#### What you have to do
Print the records below exactly, leaving out nothing.

#### Excerpted data
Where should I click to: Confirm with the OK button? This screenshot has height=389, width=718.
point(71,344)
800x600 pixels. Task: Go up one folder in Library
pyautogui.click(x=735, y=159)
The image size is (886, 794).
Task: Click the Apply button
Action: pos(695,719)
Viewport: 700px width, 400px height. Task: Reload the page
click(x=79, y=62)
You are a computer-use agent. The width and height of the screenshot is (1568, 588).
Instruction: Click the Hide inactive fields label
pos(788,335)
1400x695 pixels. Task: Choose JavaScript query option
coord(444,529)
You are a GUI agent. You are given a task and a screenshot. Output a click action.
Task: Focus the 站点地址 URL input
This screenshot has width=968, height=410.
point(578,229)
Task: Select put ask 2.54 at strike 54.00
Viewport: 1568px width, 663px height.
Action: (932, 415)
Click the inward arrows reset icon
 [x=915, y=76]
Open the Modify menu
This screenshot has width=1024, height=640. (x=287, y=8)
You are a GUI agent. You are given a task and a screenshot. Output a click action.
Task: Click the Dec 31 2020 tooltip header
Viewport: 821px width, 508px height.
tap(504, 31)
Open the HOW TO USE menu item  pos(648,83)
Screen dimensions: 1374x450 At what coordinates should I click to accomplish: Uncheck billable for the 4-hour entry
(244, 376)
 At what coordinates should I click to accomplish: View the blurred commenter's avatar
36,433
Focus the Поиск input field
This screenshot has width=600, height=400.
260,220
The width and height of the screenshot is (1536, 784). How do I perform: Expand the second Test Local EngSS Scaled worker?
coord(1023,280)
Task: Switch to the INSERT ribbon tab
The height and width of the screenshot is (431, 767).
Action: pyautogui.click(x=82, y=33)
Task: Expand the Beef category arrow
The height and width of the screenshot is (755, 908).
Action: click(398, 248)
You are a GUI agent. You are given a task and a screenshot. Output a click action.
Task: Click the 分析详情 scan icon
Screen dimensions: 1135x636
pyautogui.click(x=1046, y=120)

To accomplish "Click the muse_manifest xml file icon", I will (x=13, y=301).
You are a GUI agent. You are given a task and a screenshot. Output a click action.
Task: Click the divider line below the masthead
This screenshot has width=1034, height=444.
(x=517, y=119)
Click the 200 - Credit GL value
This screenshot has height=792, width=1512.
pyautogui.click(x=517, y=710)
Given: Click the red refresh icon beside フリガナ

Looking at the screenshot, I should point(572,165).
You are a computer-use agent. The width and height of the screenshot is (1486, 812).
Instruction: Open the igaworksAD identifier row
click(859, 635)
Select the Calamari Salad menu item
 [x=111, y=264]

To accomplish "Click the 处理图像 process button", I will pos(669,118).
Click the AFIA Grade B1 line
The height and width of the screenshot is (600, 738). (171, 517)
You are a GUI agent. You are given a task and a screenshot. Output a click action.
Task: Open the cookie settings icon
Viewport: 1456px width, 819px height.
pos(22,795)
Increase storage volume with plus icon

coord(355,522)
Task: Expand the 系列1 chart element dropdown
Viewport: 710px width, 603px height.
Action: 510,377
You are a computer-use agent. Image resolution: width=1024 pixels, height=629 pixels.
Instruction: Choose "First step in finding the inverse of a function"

#### Solution for this exercise
Where should I click to: Confirm with the OK button? This screenshot has height=389, width=718.
point(71,344)
800x600 pixels. Task: Go up one folder in Library
pyautogui.click(x=735, y=159)
The image size is (886, 794).
Task: Click the Apply button
Action: pos(695,719)
Viewport: 700px width, 400px height. Task: Reload the page
click(x=79, y=62)
You are a computer-use agent. The width and height of the screenshot is (1568, 588).
Instruction: Click the Hide inactive fields label
pos(788,335)
1400x695 pixels. Task: Choose JavaScript query option
coord(444,529)
You are a GUI agent. You are given a task and a screenshot. Output a click action.
Task: Focus the 站点地址 URL input
This screenshot has width=968, height=410.
point(578,229)
Task: Select put ask 2.54 at strike 54.00
Viewport: 1568px width, 663px height.
Action: (932, 415)
Click the inward arrows reset icon
 [x=915, y=76]
Open the Modify menu
This screenshot has width=1024, height=640. (x=287, y=8)
You are a GUI agent. You are given a task and a screenshot. Output a click action.
Task: Click the Dec 31 2020 tooltip header
Viewport: 821px width, 508px height.
tap(504, 31)
Open the HOW TO USE menu item  pos(648,83)
Screen dimensions: 1374x450 At what coordinates should I click to accomplish: Uncheck billable for the 4-hour entry
(244, 376)
 At what coordinates should I click to accomplish: View the blurred commenter's avatar
36,433
Focus the Поиск input field
This screenshot has width=600, height=400.
260,220
The width and height of the screenshot is (1536, 784). How do I perform: Expand the second Test Local EngSS Scaled worker?
coord(1023,280)
Task: Switch to the INSERT ribbon tab
The height and width of the screenshot is (431, 767).
Action: pyautogui.click(x=82, y=33)
Task: Expand the Beef category arrow
The height and width of the screenshot is (755, 908).
Action: click(398, 248)
You are a GUI agent. You are given a task and a screenshot. Output a click action.
Task: Click the 分析详情 scan icon
Screen dimensions: 1135x636
pyautogui.click(x=1046, y=120)

To accomplish "Click the muse_manifest xml file icon", I will (x=13, y=301).
You are a GUI agent. You are given a task and a screenshot. Output a click action.
Task: Click the divider line below the masthead
This screenshot has width=1034, height=444.
(x=517, y=119)
Click the 200 - Credit GL value
This screenshot has height=792, width=1512.
pyautogui.click(x=517, y=710)
Given: Click the red refresh icon beside フリガナ

Looking at the screenshot, I should point(572,165).
You are a computer-use agent. The width and height of the screenshot is (1486, 812).
Instruction: Open the igaworksAD identifier row
click(859, 635)
Select the Calamari Salad menu item
 [x=111, y=264]

To accomplish "Click the 处理图像 process button", I will pos(669,118).
Click the AFIA Grade B1 line
The height and width of the screenshot is (600, 738). (171, 517)
You are a GUI agent. You are given a task and a screenshot. Output a click action.
Task: Open the cookie settings icon
Viewport: 1456px width, 819px height.
pos(22,795)
Increase storage volume with plus icon

coord(355,522)
Task: Expand the 系列1 chart element dropdown
Viewport: 710px width, 603px height.
Action: 510,377
You are a computer-use agent. Image resolution: width=1024 pixels, height=629 pixels.
Instruction: Choose "First step in finding the inverse of a function"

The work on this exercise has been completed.